Sorenya Zain dan Diana akhirnya bertemu kembali setelah satu Tahun tidak bertemu.
"Hai, apa kabar?" tanya Zain mengawali pembicaraan. Mereka cukup canggung setelah sekian lama tidak jumpa, banyak kenangan yang mereka lalui bersama.
"Aku baik. Ada apa kamu ingin bertemu dengan ku Zain? Bahkan aku dengar kamu sudah menikah. Selamat ya!!" ucap Diana menahan tangis. Diana memang mendengar kabar jika Zain sudah menikah setelah dia wisuda.
"Terima kasih Diana, tapi jodoh kami hanya sementara." jawab Zain. "Aku datang kesini ingin meminangmu jika kamu masih sendiri." ucap Zain serius, dia menatap Diana lekat. Ada rasa rindu yang terpendam teramat dalam. Saat Zain menyukai Hana, mungkin itu hanya rasa kagum karena keanggunan, kecerdasan Hana. Berbeda ketika Zain bersama Diana, dia mampu menerima Diana apa adanya.
"Ha? Zain. Ibumu tidak merestui kita. Kamu juga tahu kan kasus masa laluku dengan ayah mu?" tanya Diana penuh tekanan, Diana berharap tidak berlanjut hubungan mereka, cukup Cintanya sampai disini saja.
"Aku sudah melupakan itu Diana! Ayo lah terima aku. Ibu pasti akan merestui kita." bujuk Zain sambil memelas. Bahkan Zain rela bersimpuh di depan Diana yang duduk di kuri pinggir pantai.

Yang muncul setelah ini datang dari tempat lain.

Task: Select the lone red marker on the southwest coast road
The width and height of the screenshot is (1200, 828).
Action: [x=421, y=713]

"Bangun Zain, jangan seperti ini! Tidak enak dilihat orang." ucap Diana sambil menengok kanan-kiri. Orang lalu lalang memperhatikan mereka berdua.

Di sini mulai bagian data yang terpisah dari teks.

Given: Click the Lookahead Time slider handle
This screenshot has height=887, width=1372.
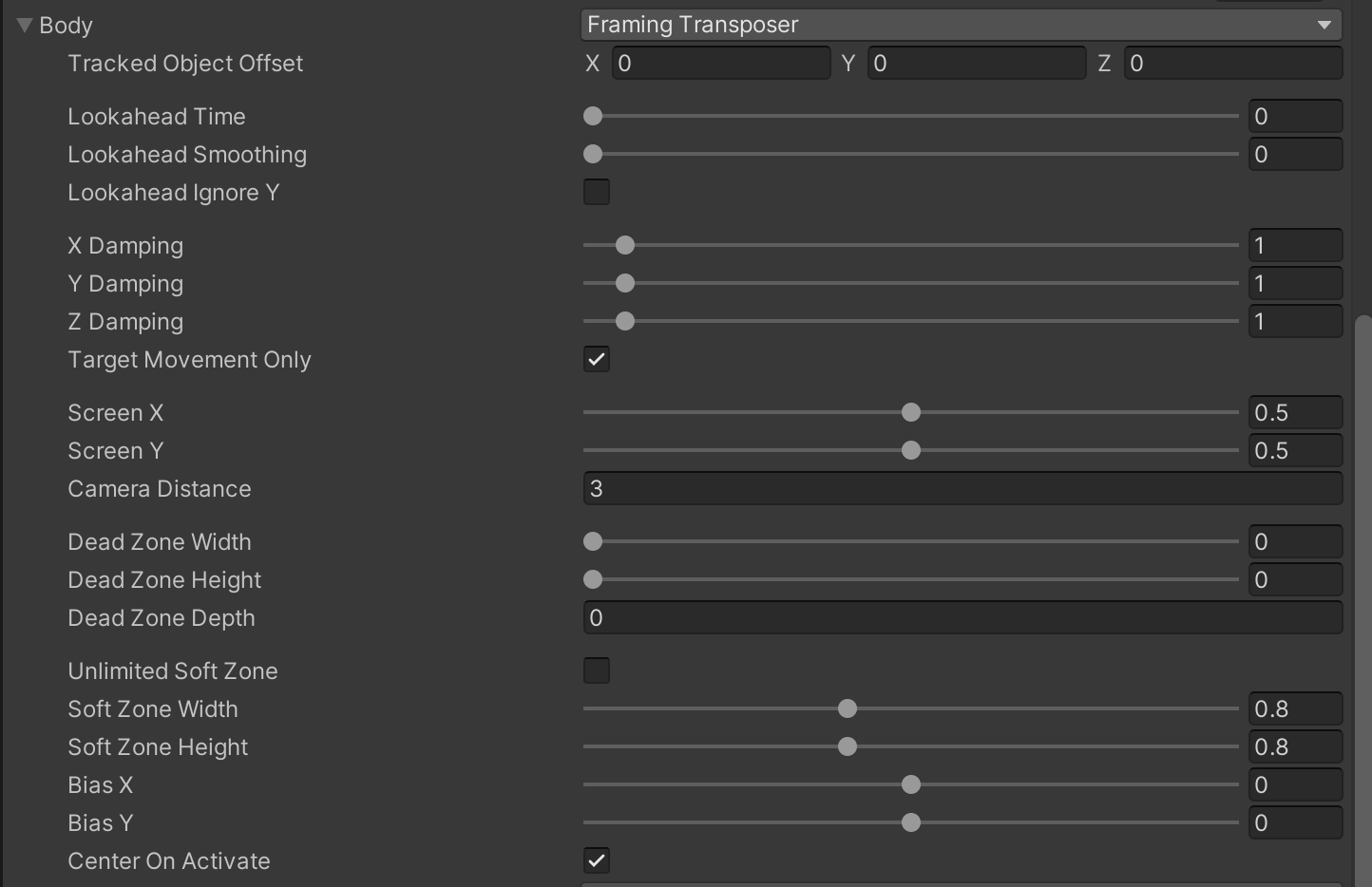Looking at the screenshot, I should click(x=593, y=116).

"Lihat lah, sweet banget mereka." bisik para pejalan kaki. Diana malu mendengar bisik-bisik orang lewat.
"Terima dulu cinta ku, aku akan bangkit dan duduk disampingmu." jawab Zain tegas.
"Bagaimana dengan keluarga mu Zain?? Mereka belum tentu menerima ku yang miskin dan kotor ini." ucap Diana sendu.
"Sssttt kamu harus percaya padaku, nanti aku yang akan atasi semua. Kamu mau kan terima aku?" paksa Zain sambil mendongak menatap Diana lekat.
"Hhmm." jawab Diana sambil tersenyum. Zain berniat memeluk Diana tetapi Diana menampiknya. "Belum muhrim." Diana sudah menjadi lebih baik, rajin beribadah, mengikuti kegiatan keislaman, taat pada perintah Allah, meski masih proses.
"Alhamdulillah." gumam Zain semangat, karena Diana menolak pelukannya makanya Zain bersujud sebagai rasa syukur. Hidupnya kembali ceria.